Jane has to pick 3 subjects out of 6: A, B, C, D, E, or F. If she has already chosen E, what is the probability that she will choose B also?
тАв 0.2
тАв 0.25
тАв 0.4
тАв 0.8
тАв 0.96


Here are 3 ways of looking at this:
(1)
WE are already given that E is chosen, so the problem is simply what is the prob that she will pick B if she chooses 2 subjects.

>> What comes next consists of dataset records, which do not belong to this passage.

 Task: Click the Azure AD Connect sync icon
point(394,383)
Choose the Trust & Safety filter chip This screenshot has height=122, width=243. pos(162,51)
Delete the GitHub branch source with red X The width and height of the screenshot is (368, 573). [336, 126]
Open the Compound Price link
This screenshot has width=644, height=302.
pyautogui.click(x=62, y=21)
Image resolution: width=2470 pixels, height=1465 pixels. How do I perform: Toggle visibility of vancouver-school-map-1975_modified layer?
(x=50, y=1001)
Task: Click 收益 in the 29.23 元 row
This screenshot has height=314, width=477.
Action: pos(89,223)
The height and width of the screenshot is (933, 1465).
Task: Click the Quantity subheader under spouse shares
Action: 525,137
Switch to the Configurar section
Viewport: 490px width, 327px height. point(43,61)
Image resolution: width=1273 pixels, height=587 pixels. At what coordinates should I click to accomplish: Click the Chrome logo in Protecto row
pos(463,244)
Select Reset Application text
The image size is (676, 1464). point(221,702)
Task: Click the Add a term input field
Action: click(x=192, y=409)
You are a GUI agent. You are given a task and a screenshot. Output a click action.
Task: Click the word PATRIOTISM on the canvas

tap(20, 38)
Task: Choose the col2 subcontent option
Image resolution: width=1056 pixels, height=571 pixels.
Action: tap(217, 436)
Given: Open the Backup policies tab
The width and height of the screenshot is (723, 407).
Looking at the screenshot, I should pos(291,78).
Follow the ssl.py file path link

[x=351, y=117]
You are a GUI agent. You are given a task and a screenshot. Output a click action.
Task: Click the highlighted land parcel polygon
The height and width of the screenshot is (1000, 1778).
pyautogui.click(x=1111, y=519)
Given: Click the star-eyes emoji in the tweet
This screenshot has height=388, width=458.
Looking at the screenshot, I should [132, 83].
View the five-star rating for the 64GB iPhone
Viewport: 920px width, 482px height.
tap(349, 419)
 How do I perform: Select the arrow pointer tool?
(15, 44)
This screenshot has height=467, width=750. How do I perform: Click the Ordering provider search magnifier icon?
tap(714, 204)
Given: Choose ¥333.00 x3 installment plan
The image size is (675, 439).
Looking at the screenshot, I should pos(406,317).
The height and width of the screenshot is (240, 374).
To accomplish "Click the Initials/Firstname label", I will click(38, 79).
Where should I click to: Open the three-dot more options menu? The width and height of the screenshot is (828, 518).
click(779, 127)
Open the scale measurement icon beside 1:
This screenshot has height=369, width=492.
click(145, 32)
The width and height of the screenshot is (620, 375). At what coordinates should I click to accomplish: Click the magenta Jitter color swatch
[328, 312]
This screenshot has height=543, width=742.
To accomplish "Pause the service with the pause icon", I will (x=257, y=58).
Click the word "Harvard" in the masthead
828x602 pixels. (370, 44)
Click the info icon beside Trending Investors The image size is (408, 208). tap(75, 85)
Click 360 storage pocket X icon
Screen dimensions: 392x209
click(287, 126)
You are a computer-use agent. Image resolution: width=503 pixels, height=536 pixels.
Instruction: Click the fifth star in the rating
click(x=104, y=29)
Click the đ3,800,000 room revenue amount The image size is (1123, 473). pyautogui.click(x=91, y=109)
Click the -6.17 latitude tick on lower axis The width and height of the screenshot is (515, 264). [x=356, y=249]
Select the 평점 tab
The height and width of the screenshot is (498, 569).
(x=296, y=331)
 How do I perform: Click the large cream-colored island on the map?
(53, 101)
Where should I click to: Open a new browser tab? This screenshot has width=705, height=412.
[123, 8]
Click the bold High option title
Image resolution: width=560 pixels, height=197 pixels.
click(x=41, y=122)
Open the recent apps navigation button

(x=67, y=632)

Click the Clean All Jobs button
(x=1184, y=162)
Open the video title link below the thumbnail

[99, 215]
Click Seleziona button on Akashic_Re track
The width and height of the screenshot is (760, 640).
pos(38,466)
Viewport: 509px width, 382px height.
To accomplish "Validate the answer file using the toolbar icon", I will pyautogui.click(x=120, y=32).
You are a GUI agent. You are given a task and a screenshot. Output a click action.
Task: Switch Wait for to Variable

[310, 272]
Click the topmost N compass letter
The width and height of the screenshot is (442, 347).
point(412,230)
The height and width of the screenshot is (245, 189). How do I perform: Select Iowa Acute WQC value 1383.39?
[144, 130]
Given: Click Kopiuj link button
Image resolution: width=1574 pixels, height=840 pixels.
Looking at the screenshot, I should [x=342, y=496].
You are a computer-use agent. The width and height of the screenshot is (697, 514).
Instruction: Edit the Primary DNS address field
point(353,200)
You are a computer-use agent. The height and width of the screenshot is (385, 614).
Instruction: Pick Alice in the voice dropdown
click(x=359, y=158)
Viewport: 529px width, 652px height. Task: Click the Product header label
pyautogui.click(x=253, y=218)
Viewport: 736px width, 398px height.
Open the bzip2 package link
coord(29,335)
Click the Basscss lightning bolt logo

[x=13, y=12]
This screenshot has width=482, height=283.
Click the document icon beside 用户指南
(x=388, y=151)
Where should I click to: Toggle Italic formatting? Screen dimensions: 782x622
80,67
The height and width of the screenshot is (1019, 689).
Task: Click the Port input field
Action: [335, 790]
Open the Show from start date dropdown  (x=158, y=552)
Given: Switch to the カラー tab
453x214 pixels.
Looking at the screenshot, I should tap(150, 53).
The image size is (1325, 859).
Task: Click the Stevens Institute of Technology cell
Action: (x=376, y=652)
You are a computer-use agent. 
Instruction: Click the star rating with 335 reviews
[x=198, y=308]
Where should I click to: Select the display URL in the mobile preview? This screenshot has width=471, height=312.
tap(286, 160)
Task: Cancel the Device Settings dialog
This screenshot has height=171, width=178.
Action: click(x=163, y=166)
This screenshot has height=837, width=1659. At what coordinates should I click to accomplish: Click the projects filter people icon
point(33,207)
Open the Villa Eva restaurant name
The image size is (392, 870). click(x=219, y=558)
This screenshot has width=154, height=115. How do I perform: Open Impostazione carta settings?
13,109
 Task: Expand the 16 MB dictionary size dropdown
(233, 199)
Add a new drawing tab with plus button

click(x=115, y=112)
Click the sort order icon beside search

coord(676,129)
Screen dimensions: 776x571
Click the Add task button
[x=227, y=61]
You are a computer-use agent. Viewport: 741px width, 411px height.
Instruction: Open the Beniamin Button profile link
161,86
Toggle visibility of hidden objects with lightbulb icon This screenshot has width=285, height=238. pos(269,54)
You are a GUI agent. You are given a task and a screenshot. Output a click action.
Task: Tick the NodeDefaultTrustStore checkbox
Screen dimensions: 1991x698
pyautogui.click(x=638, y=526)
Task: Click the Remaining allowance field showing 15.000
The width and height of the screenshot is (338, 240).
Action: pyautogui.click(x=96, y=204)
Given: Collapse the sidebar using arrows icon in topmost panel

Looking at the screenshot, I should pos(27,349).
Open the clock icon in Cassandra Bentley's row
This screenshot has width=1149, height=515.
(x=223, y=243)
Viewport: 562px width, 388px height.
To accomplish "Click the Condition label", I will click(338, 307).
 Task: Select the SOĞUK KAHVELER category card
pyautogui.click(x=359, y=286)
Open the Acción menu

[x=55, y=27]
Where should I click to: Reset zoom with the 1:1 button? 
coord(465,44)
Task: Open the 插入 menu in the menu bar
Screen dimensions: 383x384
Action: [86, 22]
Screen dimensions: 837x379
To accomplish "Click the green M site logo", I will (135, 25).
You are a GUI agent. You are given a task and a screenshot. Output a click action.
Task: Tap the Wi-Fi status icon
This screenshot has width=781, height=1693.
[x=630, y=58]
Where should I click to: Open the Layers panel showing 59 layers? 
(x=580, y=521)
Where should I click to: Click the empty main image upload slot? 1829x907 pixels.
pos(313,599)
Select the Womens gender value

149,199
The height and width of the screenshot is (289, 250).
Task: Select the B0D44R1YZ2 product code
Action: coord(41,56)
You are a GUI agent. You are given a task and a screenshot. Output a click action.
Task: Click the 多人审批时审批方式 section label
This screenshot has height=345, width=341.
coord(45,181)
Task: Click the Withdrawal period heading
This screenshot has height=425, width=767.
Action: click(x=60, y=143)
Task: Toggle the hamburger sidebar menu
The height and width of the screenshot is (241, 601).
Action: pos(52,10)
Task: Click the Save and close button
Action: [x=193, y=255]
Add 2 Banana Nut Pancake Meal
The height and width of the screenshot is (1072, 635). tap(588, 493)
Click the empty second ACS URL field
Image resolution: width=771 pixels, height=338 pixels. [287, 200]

This is the probability that she will either choose the subject as the first pick OR the subject as the second pick.

Pr(b 1st) = 1/5
Pr(b 2nd) = Pr(b not 1st AND b 2nd) = 4/5 * 1/4 = 1/5

These 2 are mutually exclusive, hence the probability is 1/5 + 1/5 = 2/5 = 0.4

Method 2:
The probability that she will NOT leave B as one of her 3 unpicked choice is exactly the same problem.
Pr(B is NOT one of 3 unpicked choices) = 4/5 * 3/4 * 3/2 = 2/5 = 0.4

Method 3:
Pr (b picked in 2 choices) = 1 - Pr(B not picked of her two choices)
= 1 - (4/5 * 3/4) = 1 - 3/5 = 2/5 = 0.4.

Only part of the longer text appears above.